We would like to point out that data concerning transactions are processed within our company, and we reserve the right to transfer the data required to obtain credit protection to the insurer

XIII. Choice of law for international legal proceedings

The law of the Federal Republic of Germany under the exclusion of the United Nations Convention on Contracts for the International Sale of Goods, shall apply to these terms and conditions and all legal relations between seller and purchaser.

XIV. Place of performance, court of jurisdiction, contract language

  1. If the purchaser is a merchant, a legal entity under public law or a special fund under public law, the place of performance for our ex works supply obligation is the appropriate manufacturing works, in the event of supplies ex warehouse it is the appropriate warehouse. The place of performance for the buyer`s obligations is D-60437 Frankfurt.

  2. If the purchaser is a merchant, a legal person under public law or a public-law fund or does not have a seat in the Federal Republic of Germany, D-60437 Frankfurt/Main is the exclusive court for all disputes arising directly or indirectly from the contractual relationship. In all cases we shall be entitled, at our discretion, to take legal action also at the purchaser's place of business.

  3. Unless otherwise agreed, the contract language is German. If, in addition to the confirmation order in German, there is a version in the language of the purchaser or another foreign language, solely the German version shall be authoritative for the interpretation of the contract. If there exists only one confirmation order in a foreign language, the text shall be translated into the German language and this translation shall be relevant for the interpretation. If there is a disagreement between the contracting parties on the wording of a translation pursuant to paragraph 1, a publicly appointed translator shall be appointed jointly at the expense of both parties; his translation text shall be decisive for the interpretation of the contract.

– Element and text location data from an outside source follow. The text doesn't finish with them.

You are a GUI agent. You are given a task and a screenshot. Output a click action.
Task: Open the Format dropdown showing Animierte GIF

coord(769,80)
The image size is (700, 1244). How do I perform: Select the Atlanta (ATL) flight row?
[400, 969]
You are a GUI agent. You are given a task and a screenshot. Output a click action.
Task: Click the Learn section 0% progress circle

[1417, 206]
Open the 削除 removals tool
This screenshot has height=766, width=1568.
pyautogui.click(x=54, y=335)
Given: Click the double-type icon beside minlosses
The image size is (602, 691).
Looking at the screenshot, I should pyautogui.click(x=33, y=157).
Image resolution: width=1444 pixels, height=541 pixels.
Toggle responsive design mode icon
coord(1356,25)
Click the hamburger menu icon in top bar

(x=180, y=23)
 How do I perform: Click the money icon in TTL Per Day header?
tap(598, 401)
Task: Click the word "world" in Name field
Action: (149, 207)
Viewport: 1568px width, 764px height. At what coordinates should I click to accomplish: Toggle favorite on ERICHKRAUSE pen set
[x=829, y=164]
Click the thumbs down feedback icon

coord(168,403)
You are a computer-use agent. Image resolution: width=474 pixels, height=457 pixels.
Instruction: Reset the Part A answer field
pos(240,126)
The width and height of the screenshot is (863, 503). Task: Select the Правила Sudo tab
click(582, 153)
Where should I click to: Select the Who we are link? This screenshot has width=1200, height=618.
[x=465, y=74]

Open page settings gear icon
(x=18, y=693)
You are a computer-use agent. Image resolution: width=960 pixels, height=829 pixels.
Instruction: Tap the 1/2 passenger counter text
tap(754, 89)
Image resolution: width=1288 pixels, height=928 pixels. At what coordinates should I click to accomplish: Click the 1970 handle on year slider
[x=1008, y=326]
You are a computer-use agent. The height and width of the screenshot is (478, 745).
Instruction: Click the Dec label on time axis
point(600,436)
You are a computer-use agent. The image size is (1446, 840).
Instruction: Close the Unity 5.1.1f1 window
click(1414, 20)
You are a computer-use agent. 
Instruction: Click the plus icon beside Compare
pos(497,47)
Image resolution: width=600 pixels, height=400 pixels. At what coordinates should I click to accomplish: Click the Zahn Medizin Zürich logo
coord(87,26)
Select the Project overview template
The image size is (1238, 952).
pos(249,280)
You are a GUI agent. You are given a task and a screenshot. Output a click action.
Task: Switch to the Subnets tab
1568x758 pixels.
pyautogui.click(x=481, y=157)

    If the contractual partners are unable to agree on a translator pursuant to paragraph 2, the person shall be appointed by the President of the Regional Court of Frankfurt or the Managing Director of the Chamber of Industry and Commerce in Frankfurt. Both contracting parties have the right to apply for the provision.

    If the question of the drafting of the contract or of the current version cannot be resolved by mutual agreement, the competent court of the interpretation basis shall determine independently.

XV. Final provisions

Should any of the above provisions be invalid, ineffective or excluded by a special agreement, this shall not affect the validity of the remaining provisions.